--- start of Article ---
We think the Commissioner's method "reasonable" within the meaning of the statute. The deduction for depletion from the bonus payments, which the statute requires, must either be made after the process of extracting the oil is complete, to the extent that the royalties received have been insufficient to replace invested capital, with the attendant inconvenience of indefinite postponement of the allocation of the bonus to income and return of capital, or a formula must be adopted by which the appropriate allocation may be made as the two classes of gross income, bonus and royalties, are received.
That formula the regulation purports to furnish. Where the estimates are reasonable, the formula affords a fair and convenient method of avoiding the present taxation of the bonus, when received, as income, in the face of the probability that it will ultimately prove not to be such. It will not fail to provide, with reasonable certainty, for the restoration of capital to which the taxpayer is entitled, if the oil extracted equals or exceeds the amount originally estimated. If less than that amount, it does not preclude revision and necessary adjustments, as errors appear probable. In addition, provision is made by subdivisions (c) and (d) of the regulation, as amended, for such necessary capital readjustments as may be occasioned *307 by the termination, abandonment or expiration of the lease before all the oil is extracted.
--- end of Article ---
--- start of Recorded information ---
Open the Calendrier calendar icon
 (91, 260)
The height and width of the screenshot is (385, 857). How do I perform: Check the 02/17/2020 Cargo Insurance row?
--- end of Recorded information ---
** Written request **
Please continue the court opinion on depletion deductions for oil lease bonus payments, the text that comes before the listing, starting right after its last sentence.

** Answer to the exercise **
The method of computation provided by the amended regulation must be taken to have received the approval of Congress, for, as already noted, the provisions of article 215 (a), as amended, have been continued in the Treasury Regulations since 1926 and those of § 234 (a) (9) of the Revenue Act of 1918 have been reenacted without substantial change in the Revenue Acts of 1928 and 1932.
The problem here is different from that involved in Burnet v. Thompson Oil & Gas Co., supra. There it was held, interpreting § 234 (a) (9), that the part of the depletion not allowed by the 1913 statute in the year in which it occurred could not be carried over and added to the depletable base used in computing the tax for a later year under the 1918 Act, which allowed depletion in full. Here an anticipated depletion of capital is to be returned from bonus and future royalties, to the extent that the applicable statutes allow, and the problem is to allocate such anticipated depletion to a payment made in advance of its occurrence. This allocation is permitted by the statute.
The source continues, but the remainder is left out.